◆ Material for this task:
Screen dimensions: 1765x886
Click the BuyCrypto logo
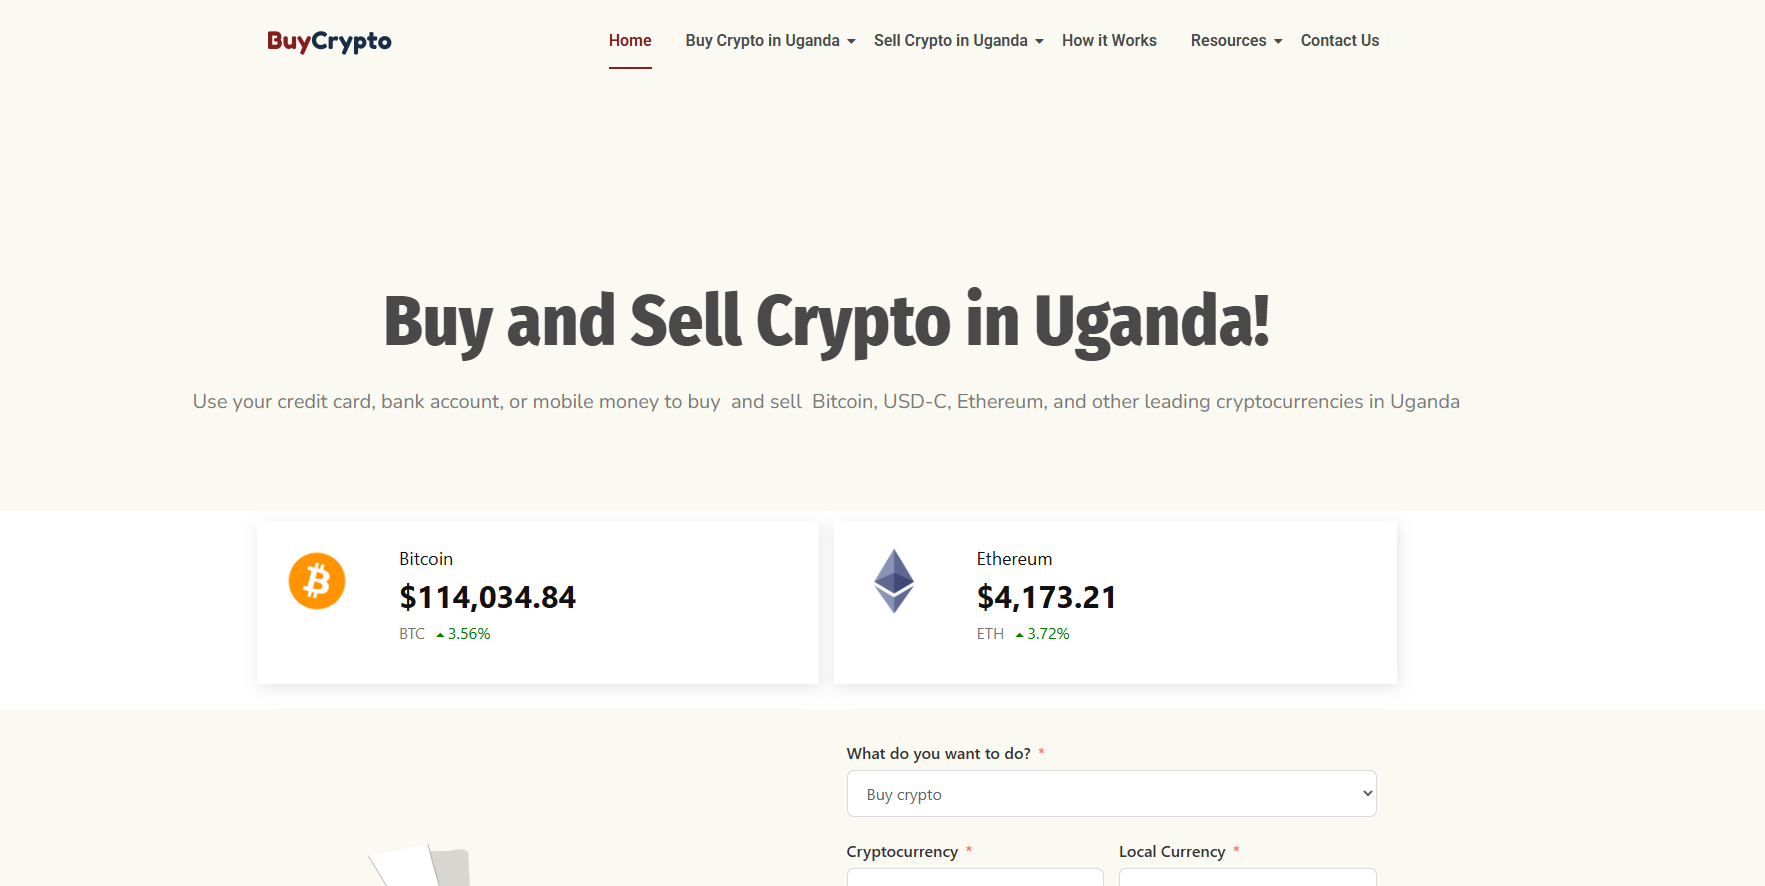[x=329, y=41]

---

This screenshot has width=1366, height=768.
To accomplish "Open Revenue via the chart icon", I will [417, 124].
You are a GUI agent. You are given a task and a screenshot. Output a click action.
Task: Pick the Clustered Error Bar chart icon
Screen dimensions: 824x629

--

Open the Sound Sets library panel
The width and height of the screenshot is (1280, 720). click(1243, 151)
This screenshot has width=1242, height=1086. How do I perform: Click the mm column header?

◆ The problem: From the records above, retype only the lines starting at the line that contains "Open the Sound Sets library panel" and ending at the line that contains "This screenshot has width=1242, height=1086.", both included.

◆ Answer:
Open the Sound Sets library panel
The width and height of the screenshot is (1280, 720). click(1243, 151)
This screenshot has width=1242, height=1086. How do I perform: Click the mm column header?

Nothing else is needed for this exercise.